▶ [Tâche à faire]:
Recopiez mot pour mot le passage du texte sur les douleurs latérales du coude qui commence aux mots « Les douleurs latérales » et s'arrête après les mots « spécificité non décrites). ».

▶ [Extrait choisi]:
Les douleurs latérales du coude peuvent également être causées par des lésions internes de l’articulation. Une plica peut être identifiée par palpation directe dans le «soft spot» ou par blocage lors du passage de la flexion/supination à l’extension/pronation. Une lésion cartilagineuse plus grossière ou une arthrose latérale, par ex. suite à une fracture de la tête radiale ou une in­stabilité de longue date, provoque un crépitement lors de l’extension du coude avec le poing fermé en pronation. Lors du test du rabot («grind test»), le coude est soumis à une contrainte axiale et est tourné sous pression. Les douleurs sont évocatrices d’une arthrose au sein de l’articulation latérale (sensibilité et spécificité non décrites).
L’ostéochondrite disséquante du capitellum revêt une pertinence particulière chez les enfants et les adolescents. Elle se caractérise par un défaut ostéo-cartilagineux idiopathique, qui est responsable d’une douleur sourde au niveau de la face latérale du coude. Des symptômes mécaniques, tels que des bruissements et des blocages, peuvent également survenir. Pour le diagnostic clinique, le coude est fléchi au maximum et une pression est directement exercée sur le capitellum avec le doigt. Le test est considéré comme positif en cas de reproduction des douleurs typiques.

▶ [Bloc de données]:
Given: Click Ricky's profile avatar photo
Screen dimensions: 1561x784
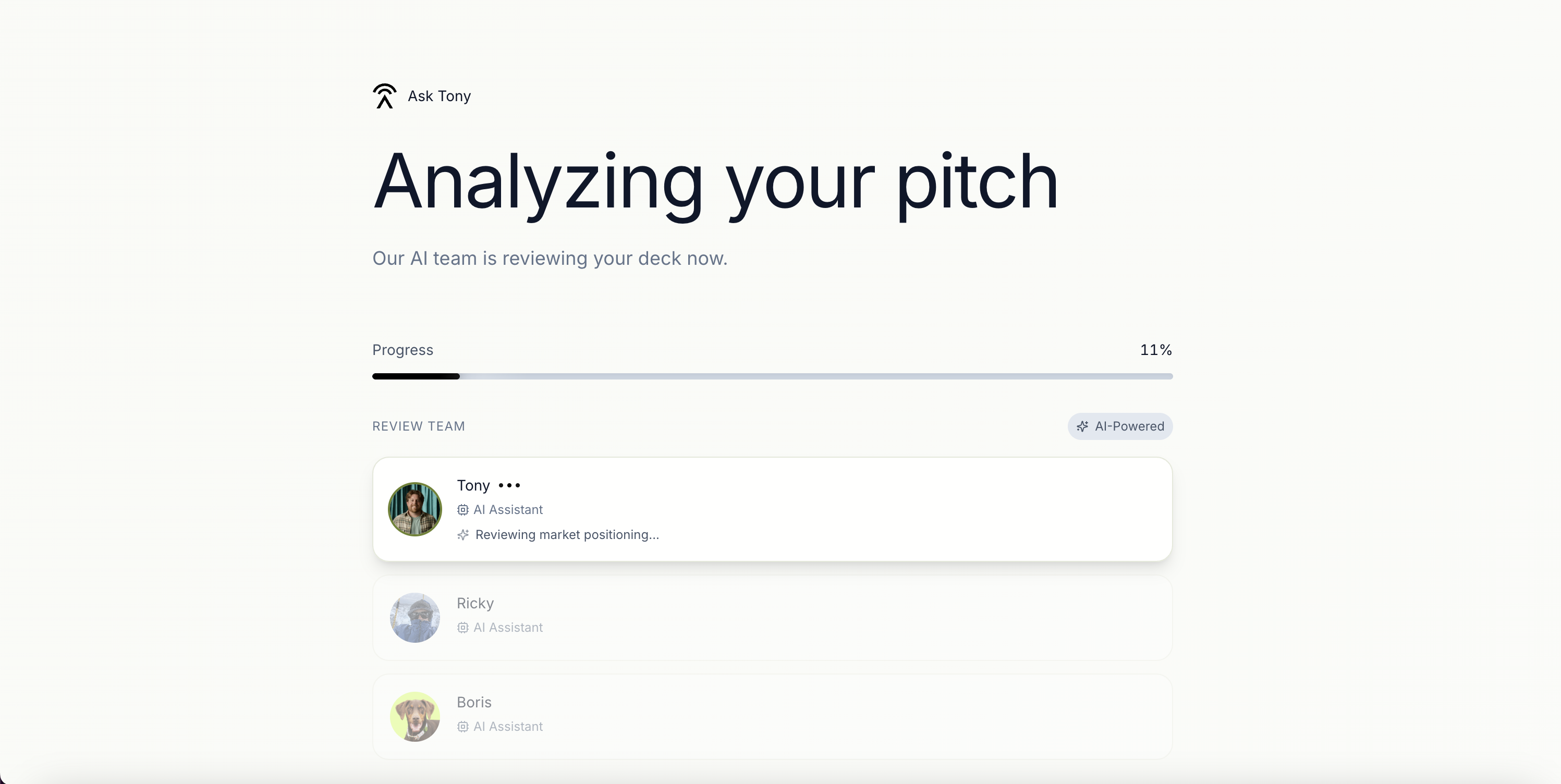Looking at the screenshot, I should [x=413, y=618].
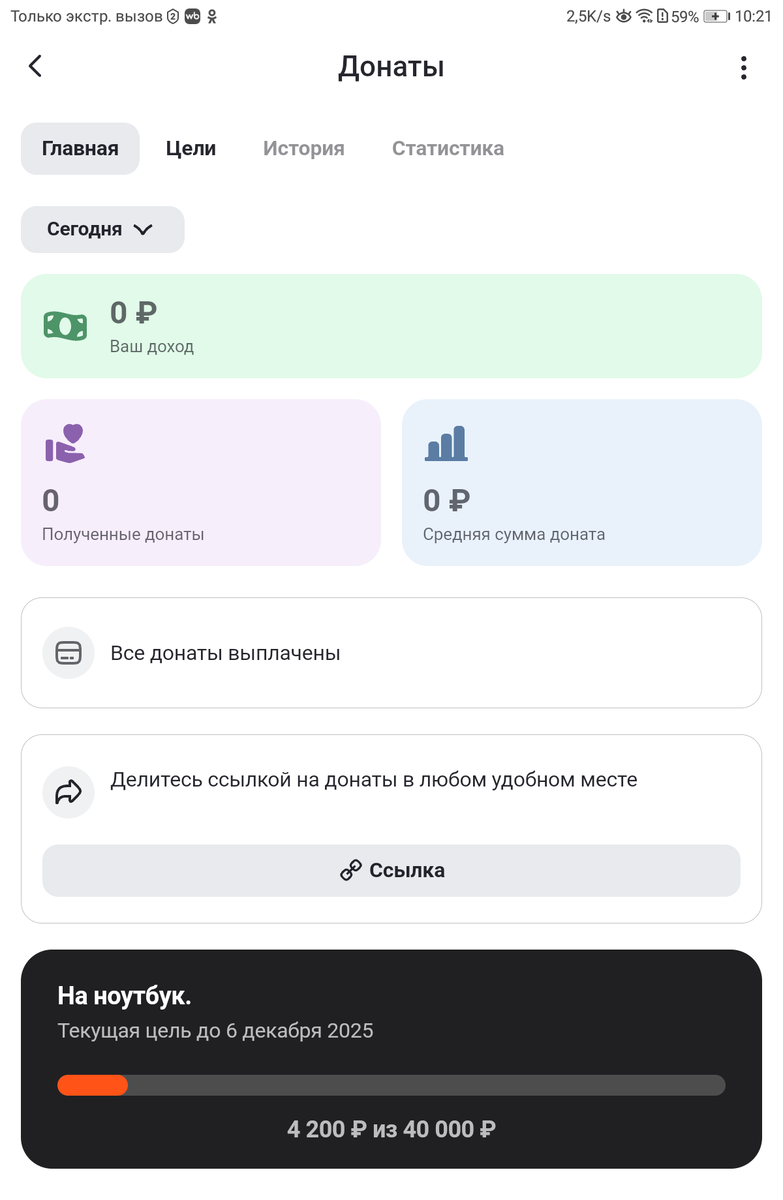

▶ [Résultat ci-dessous]:
Les douleurs latérales du coude peuvent également être causées par des lésions internes de l’articulation. Une plica peut être identifiée par palpation directe dans le «soft spot» ou par blocage lors du passage de la flexion/supination à l’extension/pronation. Une lésion cartilagineuse plus grossière ou une arthrose latérale, par ex. suite à une fracture de la tête radiale ou une in­stabilité de longue date, provoque un crépitement lors de l’extension du coude avec le poing fermé en pronation. Lors du test du rabot («grind test»), le coude est soumis à une contrainte axiale et est tourné sous pression. Les douleurs sont évocatrices d’une arthrose au sein de l’articulation latérale (sensibilité et spécificité non décrites).